Importantly, improvements in 6MWT distance correlated significantly with PROMIS physical function scores, indicating that the objective walking gains translated into meaningful patient-perceived functional improvement. On the biomarker side, increasing doses of laromestrocel were associated with decreases in soluble (degraded) TIE-2 in circulation. Since elevated sTIE-2 reflects disrupted angiopoietin signaling and vascular inflammation, its reduction provides a mechanistic link between MSC infusion, restored vascular homeostasis, and improved physical performance — and positions sTIE-2 as a candidate pharmacodynamic biomarker for future trials.

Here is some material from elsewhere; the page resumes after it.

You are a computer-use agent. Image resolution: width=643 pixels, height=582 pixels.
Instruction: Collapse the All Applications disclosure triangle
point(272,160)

The safety profile across dose groups was acceptable, with no treatment-related serious adverse events attributed to laromestrocel, consistent with the allogeneic MSC safety record established in prior cardiovascular and inflammatory disease trials. From a clinical standpoint, these findings are significant: they demonstrate that a single-course intravenous stem cell infusion can produce durable functional gains in frail older adults lasting at least 9 months. For clinicians managing geriatric patients with hypomobility and declining physical reserve, laromestrocel represents a potentially transformative approach pending phase 3 confirmation. Caveats include the relatively small sample size, the single-geographic recruitment pool, and the need for larger trials to confirm optimal dosing regimens and longer-term durability.
Key Findings
- Laromestrocel improved 6-minute walk test distance by 63.4 meters vs placebo at month 9 (95% CI: 17.1–109.6 m; p=0.0077), exceeding the clinically meaningful threshold
- At month 6, improvement trended at 41.3 meters vs placebo (95% CI: −2.4–84.9 m; p=0.0635), indicating a time-dependent effect that strengthens over 9 months
- Benefits were dose-dependent, with higher laromestrocel doses associated with greater improvements in physical function
- 6MWT improvements correlated with PROMIS physical function patient-reported outcome scores, confirming real-world functional relevance
- Increasing doses of laromestrocel were associated with decreases in soluble TIE-2 (sTIE-2), a vascular inflammation marker and angiopoietin receptor ectodomain
- N=148 frail ambulatory older adults were enrolled across multiple sites in a randomized, dose-escalation design with placebo control
- No treatment-related serious adverse events were attributed to laromestrocel, supporting its safety profile in frail elderly populations
Methodology
This was a randomized, placebo-controlled, phase 2b dose-escalation trial (NCT03169231) enrolling 148 ambulatory adults with clinically defined aging frailty at multiple Florida research sites. Participants received intravenous infusions of allogeneic bone marrow-derived MSCs (laromestrocel) at escalating doses or placebo, with follow-up through 9 months. The primary endpoint was change in 6-minute walk test distance; secondary endpoints included PROMIS physical function scores and blood biomarkers including sTIE-2. Statistical analysis used mixed-effects models and was performed by independent biostatisticians with access to all data.
Study Limitations
The trial enrolled 148 participants from a single geographic region (Florida), limiting generalizability to broader or more ethnically diverse older adult populations. The phase 2b design was powered for dose-finding rather than definitive efficacy, and the 6-month primary endpoint missed statistical significance, with the strongest signal emerging at 9 months. Multiple authors are affiliated with or employed by Longeveron Inc., the developer of laromestrocel, representing a potential conflict of interest that warrants independent replication.